Task to complete — Please copy the entries below word for word.
*** Given records ***
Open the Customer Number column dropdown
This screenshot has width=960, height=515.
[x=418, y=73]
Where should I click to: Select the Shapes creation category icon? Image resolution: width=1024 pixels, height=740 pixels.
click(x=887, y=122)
***
Response below —
Open the Customer Number column dropdown
This screenshot has width=960, height=515.
[x=418, y=73]
Where should I click to: Select the Shapes creation category icon? Image resolution: width=1024 pixels, height=740 pixels.
click(x=887, y=122)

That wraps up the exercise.